Qualitativ genüge das Konzept nicht, urteilte eine mehrköpfige Fachkommission. Unter anderem wegen der geplanten Besetzung des Stücks. Wörtlich heisst es: «Basierend auf dem eingereichten Gesuch erachtet die Kommission den Versuch, die Mechanismen der Herabsetzung von Minderheiten durch die Rolle des Performers von einer von der Kommission als white passing cis-Mann gelesenen Person erklären zu lassen, als nicht überzeugend.»

Übersetzt ins Deutsche: Die Kommission kritisiert, dass die Figur des Erzählers im Stück von einem weissen Mann hätte gespielt werden sollen.
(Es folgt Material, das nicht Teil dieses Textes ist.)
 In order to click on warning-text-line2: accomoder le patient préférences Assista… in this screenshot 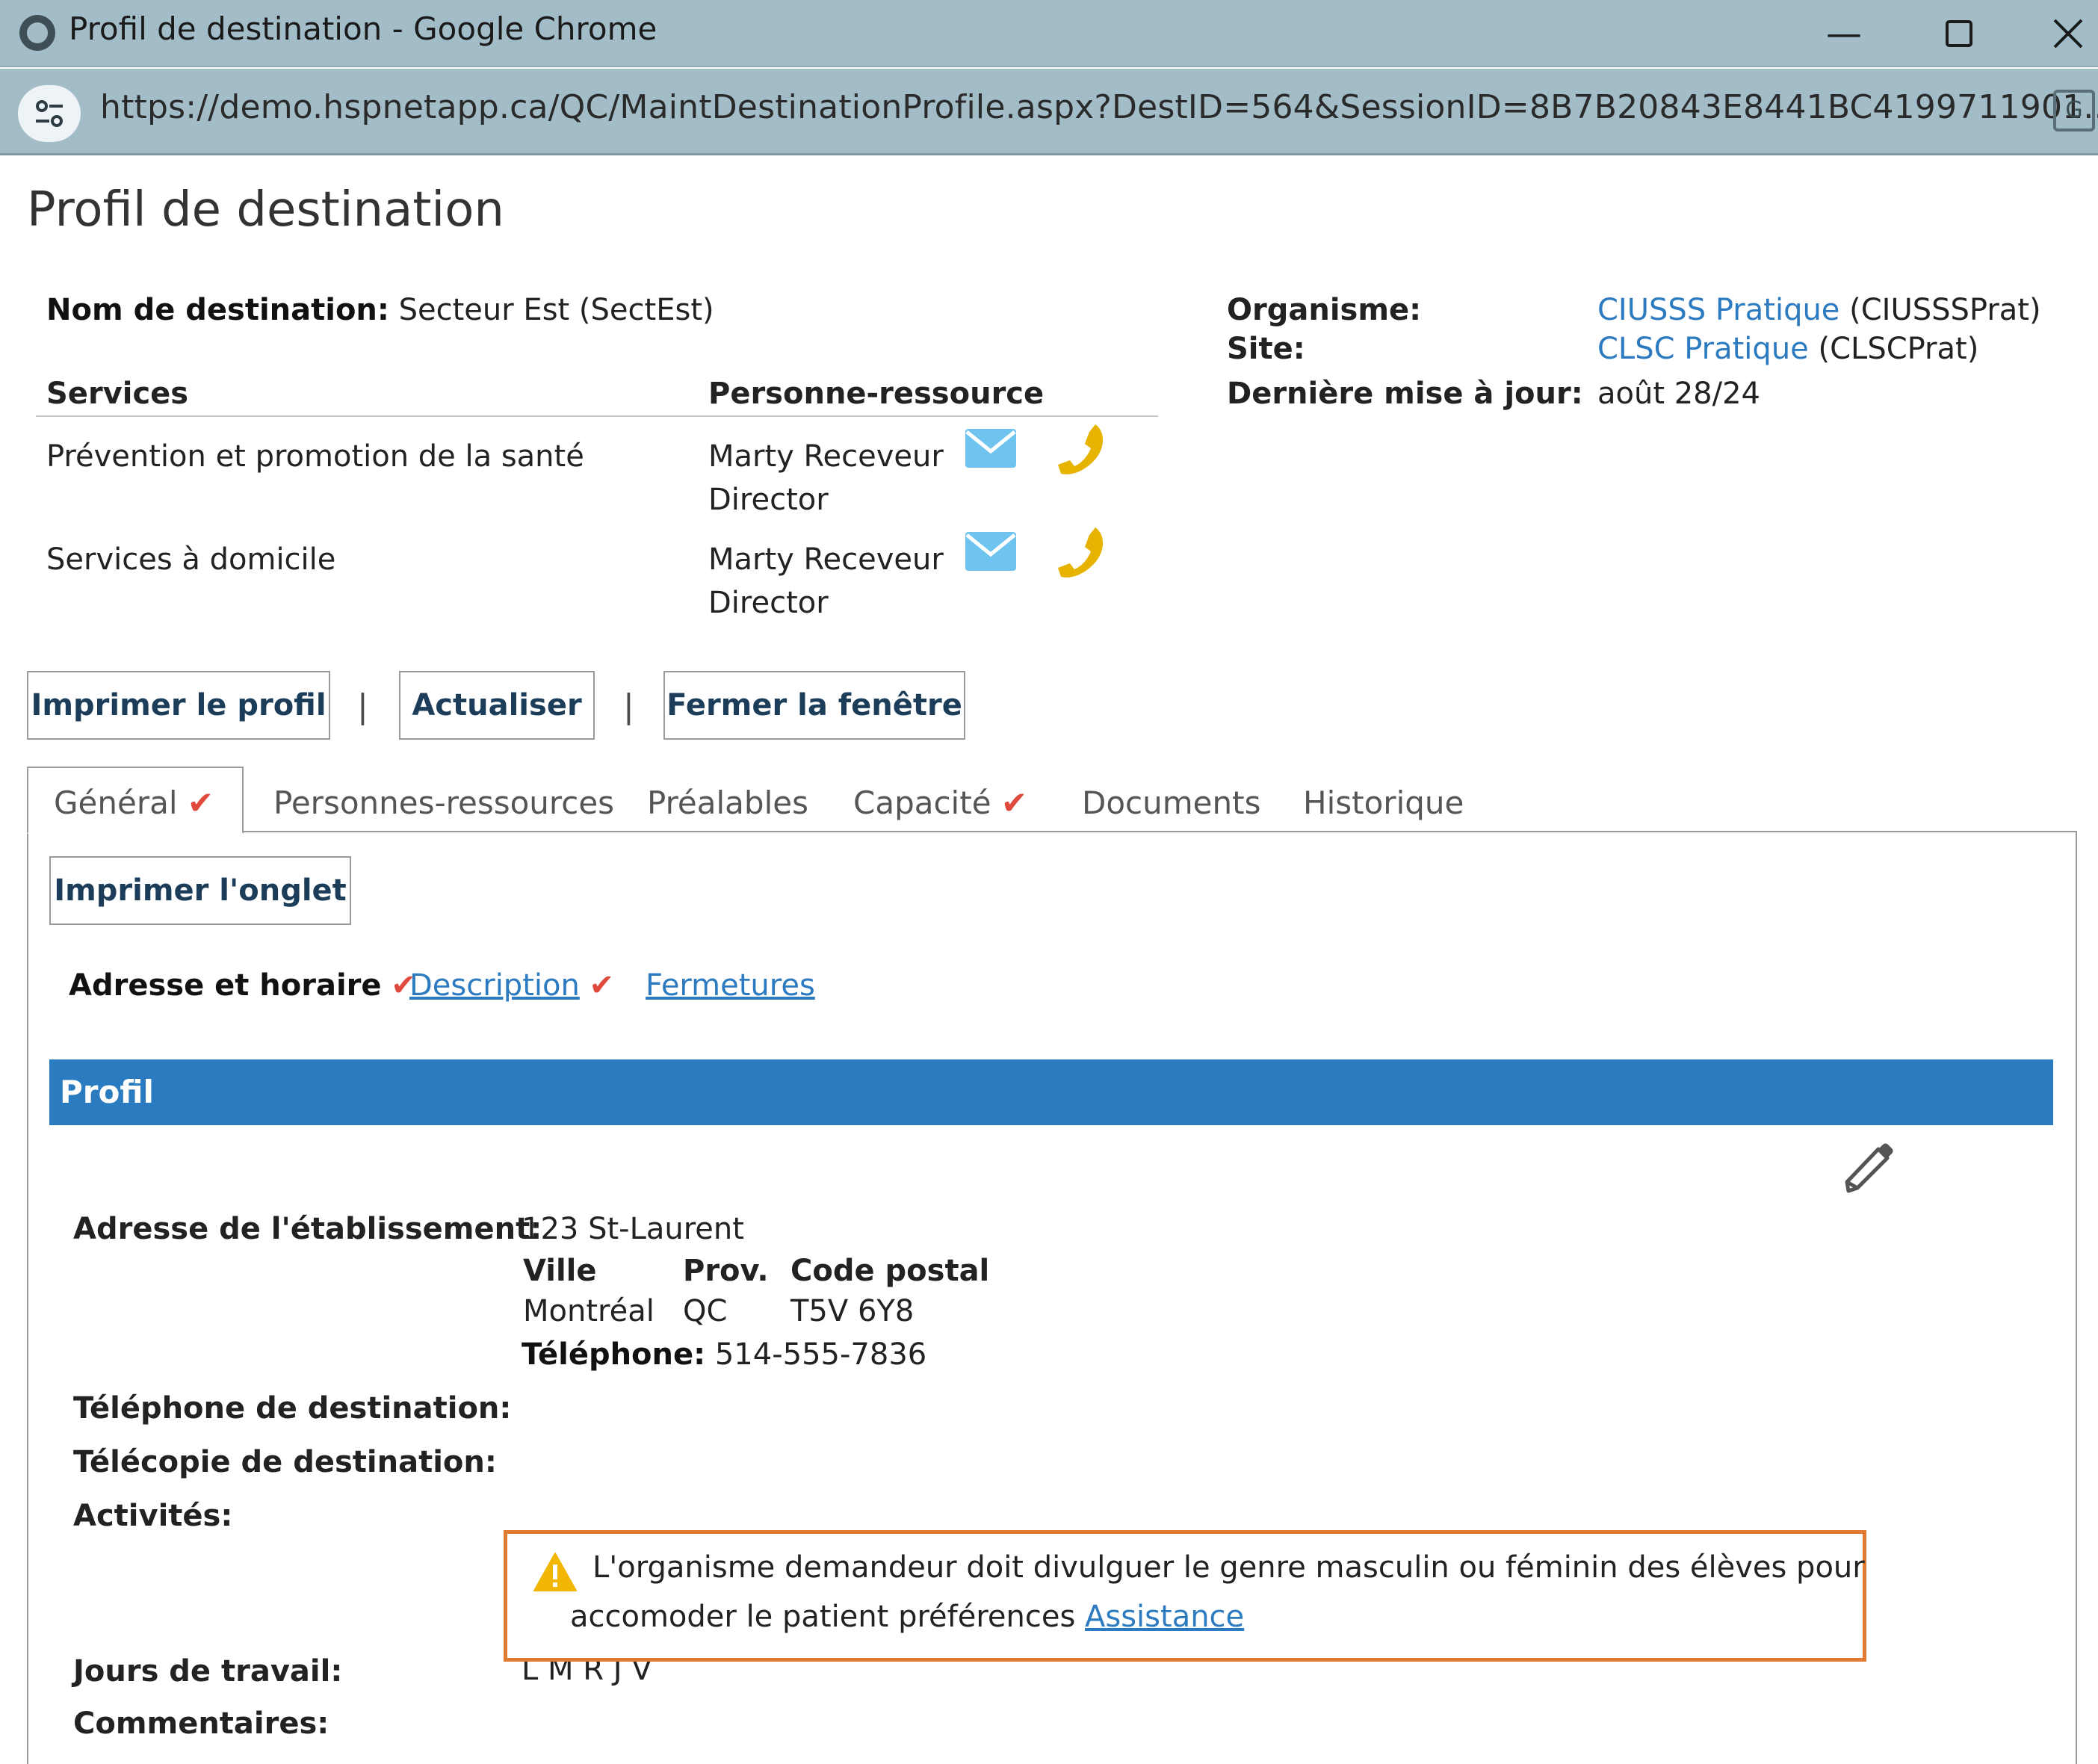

Mit «white passing», so schreibt es die Stadt, sei gemeint, dass eine Person «als weiss gelesen wird». Wobei mit «weiss» – um die Sache noch komplizierter zu machen – die Positionierung und soziale Zuschreibung als «weiss» in einer rassistisch strukturierten Gesellschaft gemeint sei. Ein «cis-Mann» ist gemäss Definition der städtischen Theaterbeauftragten eine Person, die bei der Geburt dem männlichen Geschlecht zugewiesen wurde und sich auch als Mann identifiziert.
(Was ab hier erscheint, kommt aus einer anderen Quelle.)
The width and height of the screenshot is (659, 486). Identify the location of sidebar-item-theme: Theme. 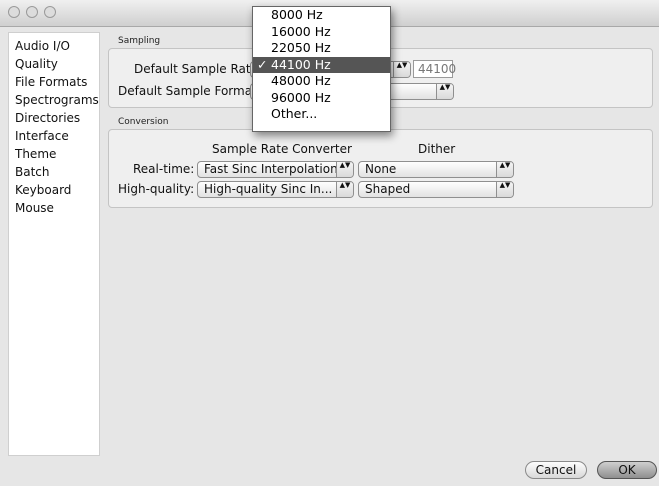
(54, 154).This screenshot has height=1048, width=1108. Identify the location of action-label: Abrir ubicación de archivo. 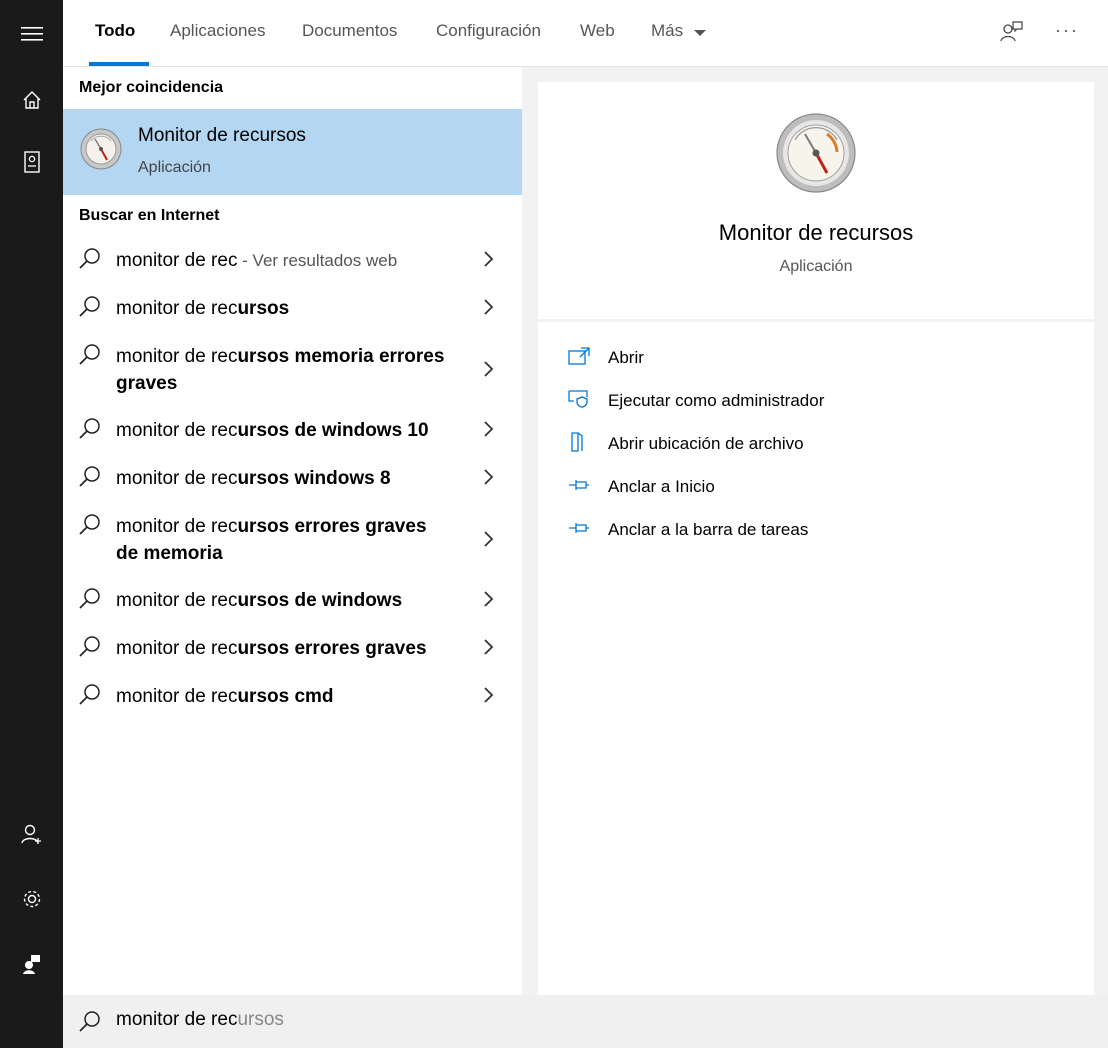
(706, 444).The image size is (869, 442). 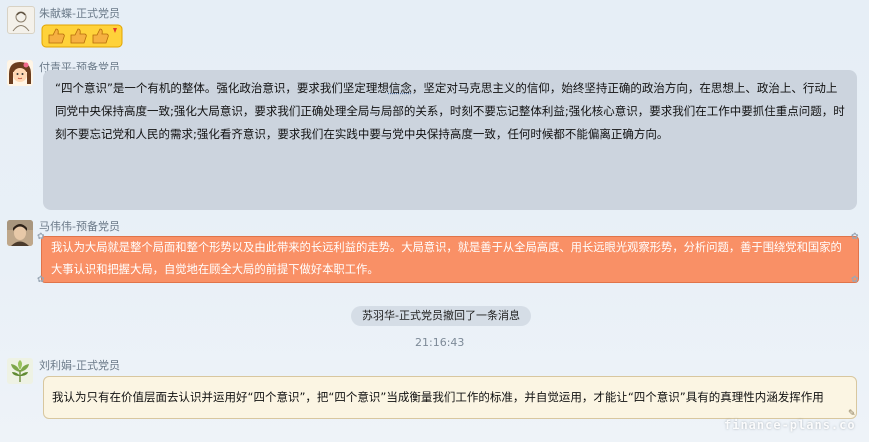 I want to click on timestamp: 21:16:43, so click(x=440, y=342).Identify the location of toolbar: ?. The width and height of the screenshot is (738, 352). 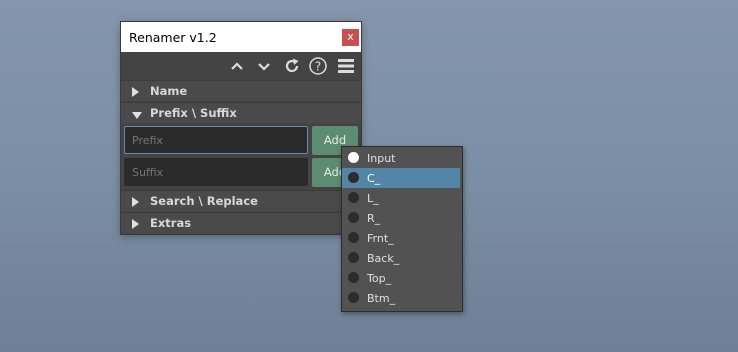
(241, 66).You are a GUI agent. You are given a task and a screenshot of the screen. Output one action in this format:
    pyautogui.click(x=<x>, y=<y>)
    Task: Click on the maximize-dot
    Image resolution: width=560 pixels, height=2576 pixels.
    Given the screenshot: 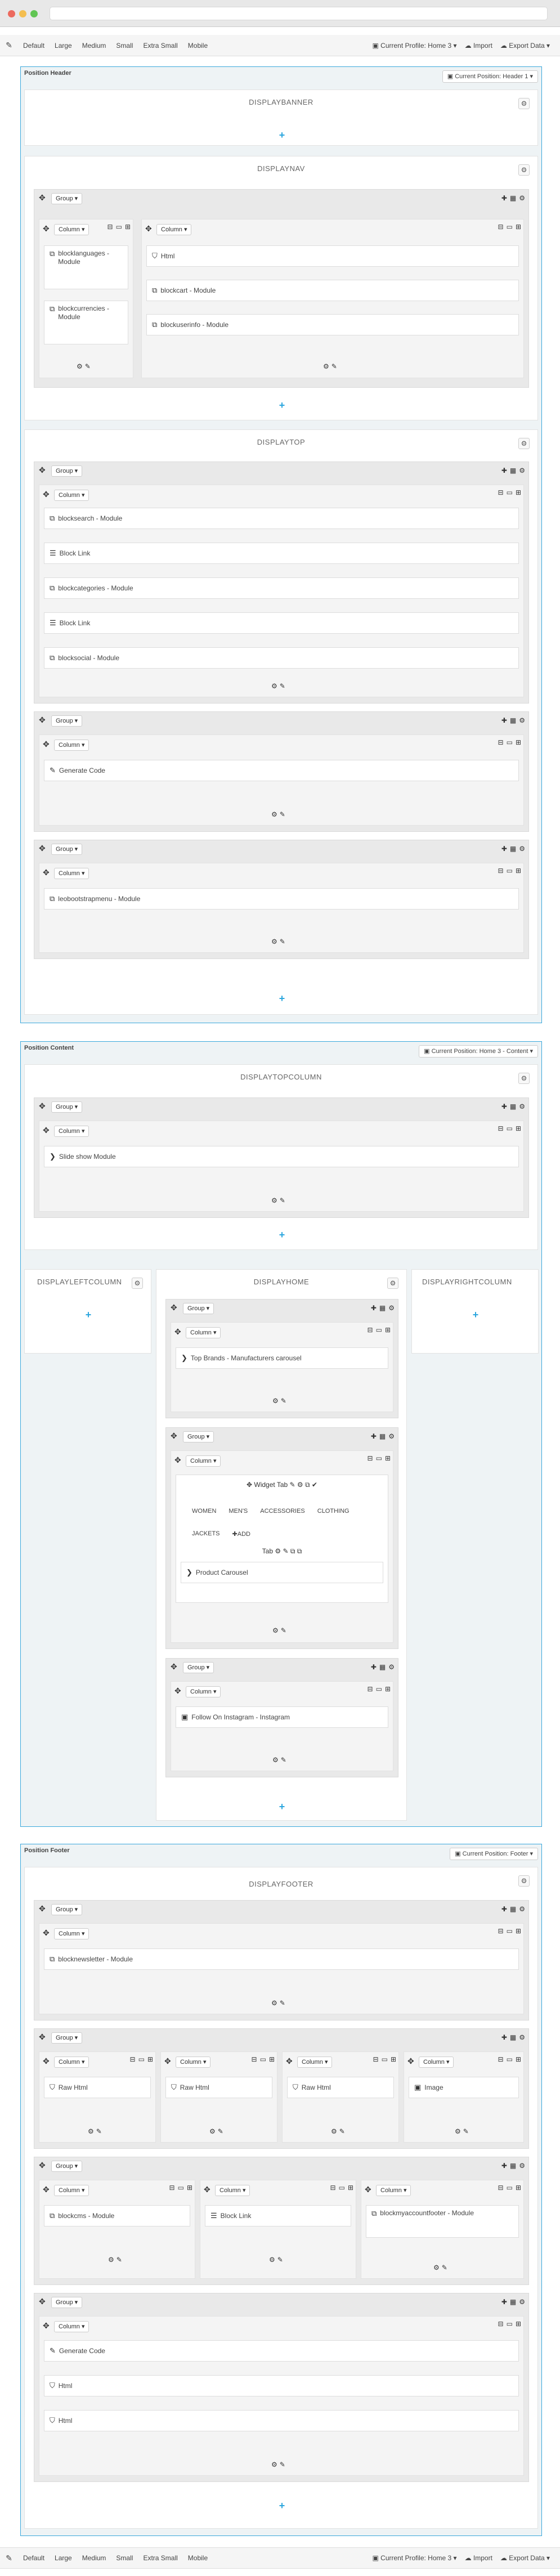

FDP will es genauer wissen

Die Begründung wirft Fragen auf. Fragen, die nun ein politisches Nachspiel haben. Die FDP hat im Stadtparlament eine Anfrage eingereicht. Sie will vom Stadtrat und von der für Kultur zuständigen Stadtpräsidentin Corine Mauch (SP) wissen, nach welchen Kriterien die Förderbeiträge verteilt würden und wie die Fachkommission arbeite. Konkret fragen die Freisinnigen: «Ist es Aufgabe einer Kommission, die Besetzung einer Rolle anhand von Kriterien wie Hautfarbe, Geschlecht und Identität zu beurteilen?»

Den Tamedia-Zeitungen teilt die Stadt mit, dass man keine Stellung zu einzelnen Fördergesuchen nehme, weil diese nicht öffentlich seien. Ablehnende Entscheide erfolgten aber «aufgrund der inhaltlichen Überprüfung der transparent kommunizierten Kriterien». Ein Sprecher Mauchs schreibt: «Die Besetzung einer Rolle kann dabei durchaus in die Beurteilung mit einfliessen.»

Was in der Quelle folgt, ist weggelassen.